At this point, I remembered that I needed to fasten the neck of this shirt somehow, so I went to my button stash to find a button that I thought would work. While I was in there, I grabbed a couple of snaps to use on the ends of the sleeves. I cut a little strip, folded the edges to the middle, and then folded it in half to make the loop for the button fastening. I can sometimes get away with making a little strip like this with a sewing machine, but this fabric was so thin that it kept getting pushed down through the gap in the bobbin plate. I ended up whip-stitching the outer folded ends together by hand.

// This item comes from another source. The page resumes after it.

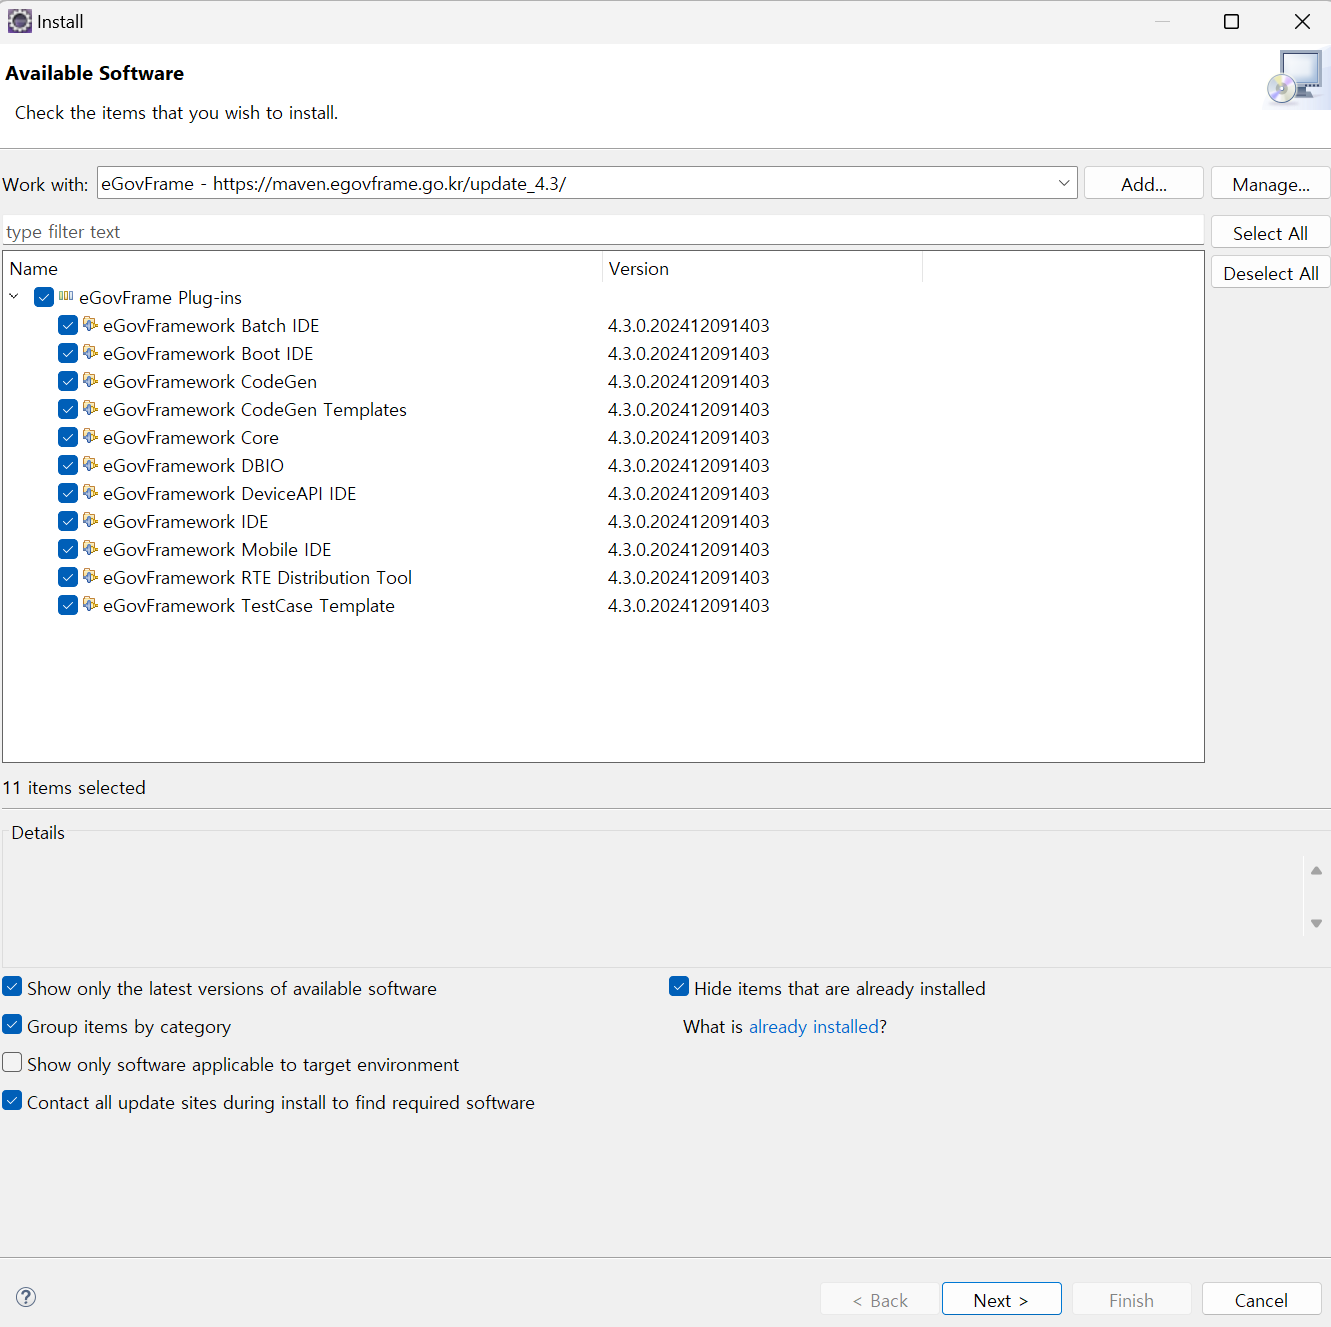Collapse the eGovFrame Plug-ins tree node
The image size is (1331, 1327).
coord(14,297)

I sewed the button down to one neck edge and sewed down the loop to the other.
With the main body piece lying flat, I matched the top center point of each sleeve to the shoulder seams and sewed them together. Then, I could sew the sleeves together from wrist to shoulder and the side seams all in one go, leaving a gap at the wrist to allow for rolled sleeves and stopping at a point past my hips for the split hem.
At this point, I tried on my shirt and marked with pins where I wanted the front and back hems to fall. I marked these points and removed the excess fabric. This fabric is very easy to rip along the grain lines, so I just did that instead of drawing them out and cutting them, just clipping the fabric as needed to get past any stitching.
I pressed back the seam allowance at the wrist to finish off the gap and did the same for the gap at the split hem. I sewed these down with about a ¼” seam allowance. Then, I pressed and pinned up the hem of the shirt and sewed that down.
The last thing to do was to hand sew the snaps on at the wrist. I find these to the best invisible fastenings for costume recreations.
I found this whole process from start to finish to be pretty quick and relatively painless, even though I was really just doing whatever I felt like in the moment. The finished shirt is super comfortable and turned out pretty much spot on to what I was aiming for. I’ve worn it with pirate pants, jeans, and occasionally just by itself to sleep in.